Каупервуд оборвал свою речь, пожалев, что упомянул об этом. Последние слова нечаянно сорвались у него с языка; это случалось с ним чрезвычайно редко и сейчас объяснялось лишь исключительной трудностью положения. Стайерс продолжал умолять, но Каупервуд заявил ему, что это бесполезно. Наконец молодой человек ушел, испуганный, разбитый, надломленный. В глазах у него стояли слезы. Каупервуд от души его жалел.

Едва дверь успела закрыться за Стайерсом, как Каупервуду доложили о приходе отца.

Старик выглядел вконец измученным. Накануне они беседовали с Фрэнком почти до рассвета, но плодом этой беседы явилось только чувство полной неуверенности в будущем.

— Добрый день, отец! — бодро приветствовал его Фрэнк, заметив подавленное состояние старика.

Он и сам теперь понимал, что надежды на спасение уже не осталось, но что пользы было в этом сознаваться?

— Ну, как дела? — спросил Генри Каупервуд, с усилием поднимая глаза на сына.

— Да как тебе сказать, тучи нависли грозовые. Я решил, отец, созвать своих кредиторов и просить об отсрочке. Ничего другого мне не остается. Я лишен возможности реализовать сколько-нибудь значительную сумму. Я надеялся, что Стинер передумает, но об этом не может быть и речи. Его секретарь только что вышел отсюда.

— Зачем он приходил? — осведомился Каупервуд-старший.

— Хотел, чтобы я вернул ему чек на шестьдесят тысяч, выданный мне в уплату за облигации городского займа, которые я купил вчера.

Фрэнк, однако, умолчал как о том, что он заложил эти облигации, так и о том, что чек он употребил на погашение задолженности Джирардскому национальному банку и сверх того еще оставил себе тридцать пять тысяч наличными.

— Ну, это уж из рук вон, — возмутился старый Каупервуд. — Я полагал, что у него больше здравого смысла.
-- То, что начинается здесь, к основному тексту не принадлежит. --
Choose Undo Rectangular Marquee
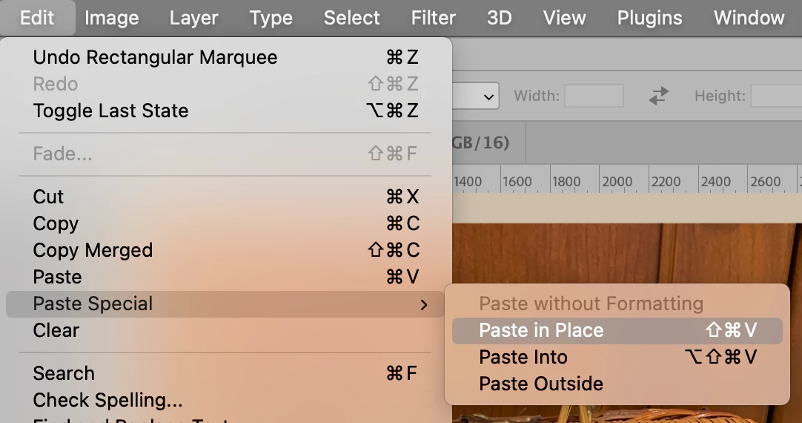(x=155, y=57)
Ведь это совершенно законная сделка. Когда, ты говоришь, он уведомил тебя о необходимости прекратить покупку облигаций?

— Вчера около двенадцати.

— Он рехнулся! — лаконически заметил старик.

— Это все дело рук Молленхауэра, Симпсона и Батлера — я знаю. Они подбираются к моим акциям конных железных дорог. Но у них ничего не выйдет! Разве только после учреждения опеки по моим делам и после того, как уляжется паника. Преимущественное право приобретения этих бумаг будет предоставлено моим кредиторам. Пусть покупают у них, если хотят! Не будь этой истории со ссудой в пятьсот тысяч, я бы и не беспокоился. Мои кредиторы поддержали бы меня. Но как только это получит огласку!.. А тут еще выборы на носу! Надо тебе сказать, что я не желал портить отношения с Дэвисоном и заложил эти облигации. Я рассчитывал собрать достаточно денег и выкупить их. Ведь им, собственно говоря, следовало бы находиться в амортизационном фонде.